韩国成年性午夜免费视频,国产视频999免费在线观看,国产99R福利小视频精品

The recent rapid progress in (self) supervised learning models is in large part predicted by empirical scaling laws: a model's performance scales proportionally to its size. Analogous scaling laws remain elusive for reinforcement learning domains, however, where increasing the parameter count of a model often hurts its final performance.
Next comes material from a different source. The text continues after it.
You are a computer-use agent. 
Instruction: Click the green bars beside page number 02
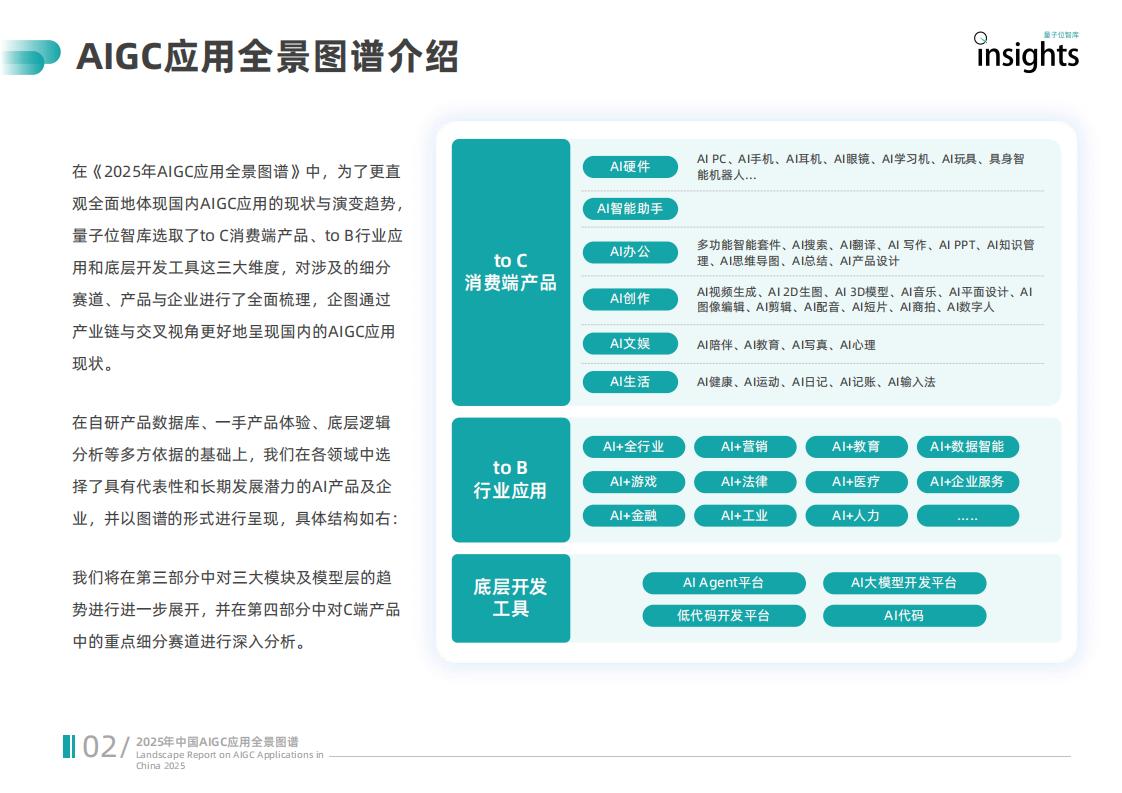[69, 746]
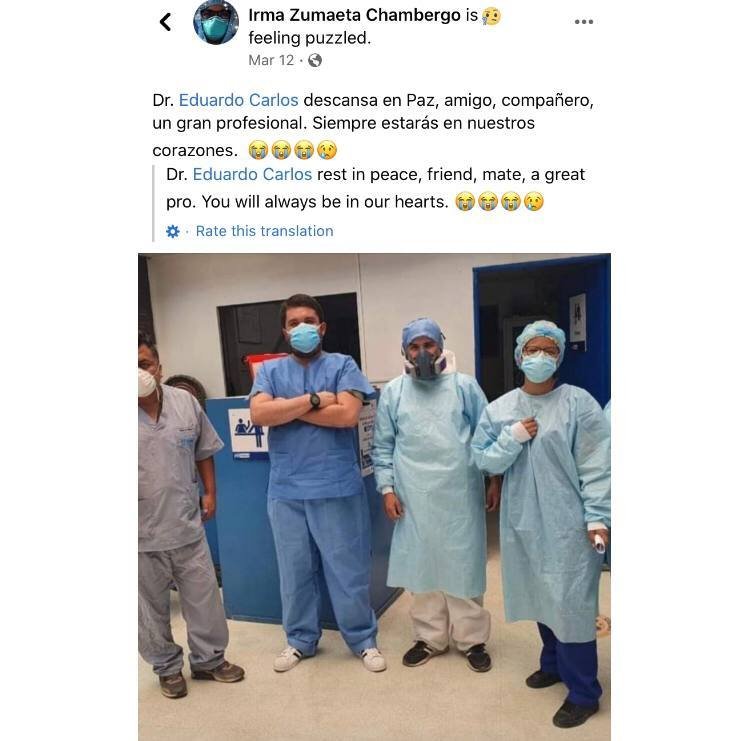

In this paper, we demonstrate that incorporating Mixture-of-Expert (MoE) modules, and in particular Soft MoEs (Puigcerver et al., 2023), into value-based networks results in more parameter-scalable models, evidenced by substantial performance increases across a variety of training regimes and model sizes. This work thus provides strong empirical evidence towards developing scaling laws for reinforcement learning.

相關內容

縮放

關注 0

知識 (knowledge) · 穩健性 · MoDELS · 語言模型化 · 大語言模型 ·

2024 年 3 月 26 日

Robust and Scalable Model Editing for Large Language Models

Yingfa Chen,Zhengyan Zhang,Xu Han,Chaojun Xiao,Zhiyuan Liu,Chen Chen,Kuai Li,Tao Yang,Maosong Sun

from arxiv, LREC-COLING 2024 paper, 16 pages, 4 figures

Large language models (LLMs) can make predictions using parametric knowledge--knowledge encoded in the model weights--or contextual knowledge--knowledge presented in the context. In many scenarios, a desirable behavior is that LLMs give precedence to contextual knowledge when it conflicts with the parametric knowledge, and fall back to using their parametric knowledge when the context is irrelevant. This enables updating and correcting the model's knowledge by in-context editing instead of retraining. Previous works have shown that LLMs are inclined to ignore contextual knowledge and fail to reliably fall back to parametric knowledge when presented with irrelevant context. In this work, we discover that, with proper prompting methods, instruction-finetuned LLMs can be highly controllable by contextual knowledge and robust to irrelevant context. Utilizing this feature, we propose EREN (Edit models by REading Notes) to improve the scalability and robustness of LLM editing. To better evaluate the robustness of model editors, we collect a new dataset, that contains irrelevant questions that are more challenging than the ones in existing datasets. Empirical results show that our method outperforms current state-of-the-art methods by a large margin. Unlike existing techniques, it can integrate knowledge from multiple edits, and correctly respond to syntactically similar but semantically unrelated inputs (and vice versa). The source code can be found at //github.com/thunlp/EREN.

變換 · 可約的 · Performer · Learning · MoDELS ·

2024 年 3 月 26 日

Learning Flexible Body Collision Dynamics with Hierarchical Contact Mesh Transformer

Youn-Yeol Yu,Jeongwhan Choi,Woojin Cho,Kookjin Lee,Nayong Kim,Kiseok Chang,Chang-Seung Woo,Ilho Kim,Seok-Woo Lee,Joon-Young Yang,Sooyoung Yoon,Noseong Park

from arxiv, Accepted at ICLR 2024

Recently, many mesh-based graph neural network (GNN) models have been proposed for modeling complex high-dimensional physical systems. Remarkable achievements have been made in significantly reducing the solving time compared to traditional numerical solvers. These methods are typically designed to i) reduce the computational cost in solving physical dynamics and/or ii) propose techniques to enhance the solution accuracy in fluid and rigid body dynamics. However, it remains under-explored whether they are effective in addressing the challenges of flexible body dynamics, where instantaneous collisions occur within a very short timeframe. In this paper, we present Hierarchical Contact Mesh Transformer (HCMT), which uses hierarchical mesh structures and can learn long-range dependencies (occurred by collisions) among spatially distant positions of a body -- two close positions in a higher-level mesh correspond to two distant positions in a lower-level mesh. HCMT enables long-range interactions, and the hierarchical mesh structure quickly propagates collision effects to faraway positions. To this end, it consists of a contact mesh Transformer and a hierarchical mesh Transformer (CMT and HMT, respectively). Lastly, we propose a flexible body dynamics dataset, consisting of trajectories that reflect experimental settings frequently used in the display industry for product designs. We also compare the performance of several baselines using well-known benchmark datasets. Our results show that HCMT provides significant performance improvements over existing methods. Our code is available at //github.com/yuyudeep/hcmt.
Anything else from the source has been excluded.